Interview: Mohammad Y Al Hashel

What lessons from the financial crisis have shaped the CBK’s current position, and what will be the priorities for the bank moving forward?

MOHAMMAD AL HASHEL: The CBK, like regulatory bodies worldwide, has taken away important lessons from the financial crisis. First, regulators must remain vigilant and focus on regulating banks with a long-term approach. Second, regulators need to focus on systemic exposures rather than just ensuring the health of individual banks, which is of course important but not sufficient to maintain systemic stability. Accordingly, the CBK has increased its focus on overall financial stability by employing micro as well as macro prudential measures to ensure that both individual banks and the system as a whole remain robust. In this context, CBK follows a four-pronged monitoring mechanism to ensure that banks maintain strong quality as well as quantity of capital; sufficient liquidity to meet both day-to-day transactions as well as any untoward developments; reasonable profitability, given the challenging operating environment amid heightened global uncertainty; and sound asset quality where assets are not only appropriately managed but adequately provided for.

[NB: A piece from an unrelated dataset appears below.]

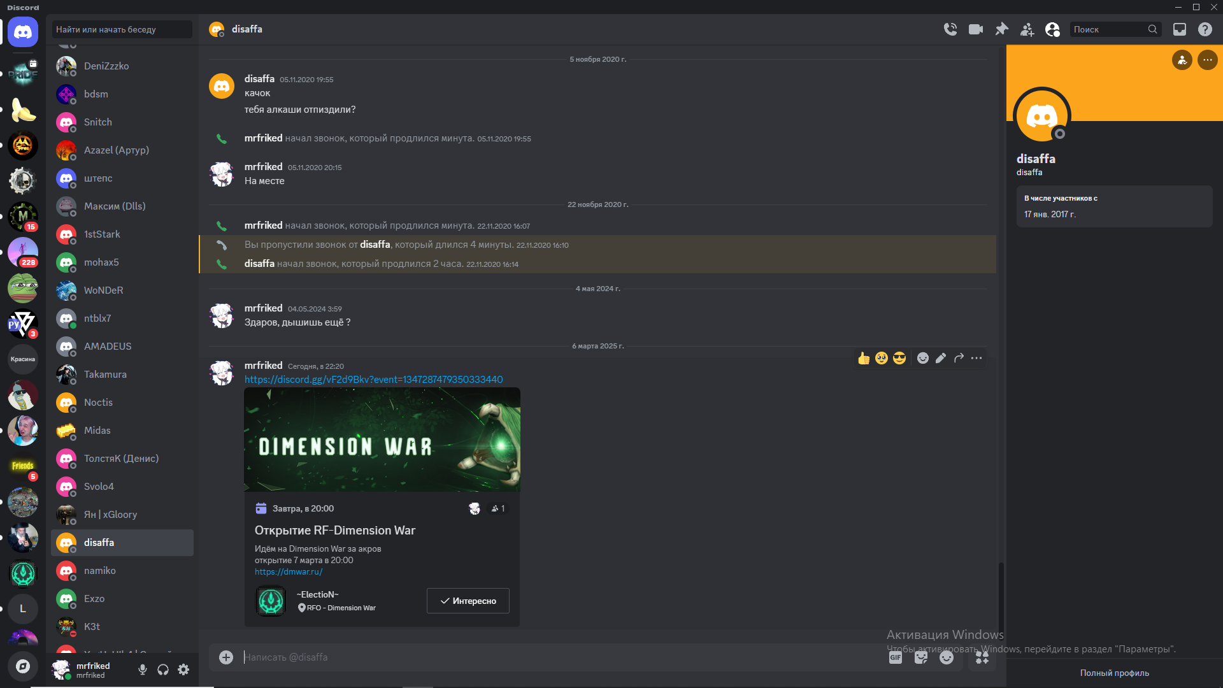Open attachment plus menu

These four pillars are interconnected since banks need to excel in all areas to effectively perform their role as financial intermediaries.

Does the CBK have the tools at its disposal to tackle any rise in inflationary pressure?

AL HASHEL: Given the small, open economy with a pegged, yet relatively flexible exchange rate system, the domestic price level of Kuwait is mainly affected by developments in the prices of imported goods. On the other hand, inflation in non-tradables is affected by the state of local demand. In line with international developments, consumer price index inflation in Kuwait marked a record high of 11.6% year-on-year (y-o-y) in August 2008, but registering a continuous decline since then. As a result, y-o-y inflation in December 2012 was 2.6%. Currently, in many of the developed countries, inflation is not an immediate concern as central banks are battling to help economies recover by adopting unusually relaxed monetary stance. In fact, CBK also cut down the discount rate in October 2012 by 50 basis points.

Having said that, we take our objective of ensuring price stability very seriously and do have the necessary tools and mechanism in place to keep our inflation within the target level and will be taking necessary steps if warranted by developments in the price level.

In what way can the issuance of government bonds change Kuwait’s financial landscape?

AL HASHEL: Government bonds serve as eligible instruments specified by the CBK for the purposes of banks’ liquidity management and control, and as a monetary policy tool used by the CBK to support operations to adjust liquidity conditions in the system. As demonstrated in many other financial markets, government bonds also act as a key benchmark for the pricing of corporate debt and other forms of financing.

Raising capital through the issue of private debt is a key feature of Kuwait’s planned development programme. Therefore, Kuwaiti-dinar denominated government bonds with maturities ranging from one to 10 years will provide the needed benchmark for the pricing of domestic corporate bonds and will also help develop the secondary market trading in domestic bonds.

What are the biggest challenges for regulating the broader financial services sector in Kuwait?

AL HASHEL: A broader challenge is to strike a balance between over- and under-regulation; while regulation of financial system should be strong enough to ensure financial stability, the danger of stifling growth and long-term development also need to be avoided. Another challenge is keeping ahead of the game by continuing to remain forward-looking and proactive in regulation, as opposed to being reactive. That requires that we not only supervise banks effectively, but also remain cognizant of the developments in overall economic and financial environment in which banks operate.